> **EXTRAIT DU TEXTE**
La jurisprudence francophone des Cours suprêmes


recherche avancée

13/02/2020 | FRANCE | N°18LY03462

France | France, Cour administrative d'appel de Lyon, 5ème chambre, 13 février 2020, 18LY03462


Vu la procédure suivante :

Procédure contentieuse antérieure

La société SPT Empresa de Trabalho Temporario a demandé au tribunal administratif de Lyon d'annuler la décision du 19 juillet 2016 par laquelle le directeur régional des entreprises, de la concurrence, de la consommation, du travail et de l'emploi Auvergne-Rhône-Alpes lui a infligé deux amendes d'un montant total de 12 000 euros en sa qualité d'employeur étranger de salariés venus exécuter une opération de détachement en France.

Par jugement n° 1608276 lu le 3 mai 2018, le tribunal administratif

de Lyon a rejeté sa requête.

Procédure devant la cour

Par une requête et un mé...

Vu la procédure suivante :

Procédure contentieuse antérieure

La société SPT Empresa de Trabalho Temporario a demandé au tribunal administratif de Lyon d'annuler la décision du 19 juillet 2016 par laquelle le directeur régional des entreprises, de la concurrence, de la consommation, du travail et de l'emploi Auvergne-Rhône-Alpes lui a infligé deux amendes d'un montant total de 12 000 euros en sa qualité d'employeur étranger de salariés venus exécuter une opération de détachement en France.

Par jugement n° 1608276 lu le 3 mai 2018, le tribunal administratif de Lyon a rejeté sa requête.

> **OBJECTIF**
Dans l'arrêt de la cour administrative d'appel de Lyon, à combien s'élève le montant total des deux amendes infligées à la société SPT Empresa de Trabalho Temporario ? Le matériel présenté ensuite est indépendant de l'arrêt.

> **MATÉRIEL SOURCE**
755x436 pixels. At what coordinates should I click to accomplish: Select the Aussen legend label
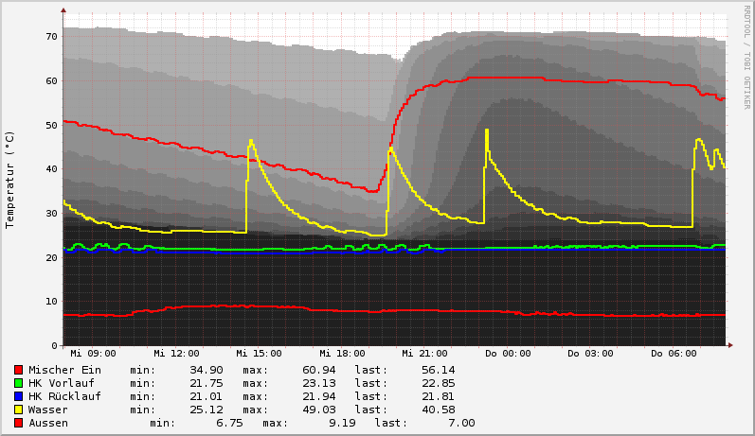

> **RÉPONSE**
12 000 euros.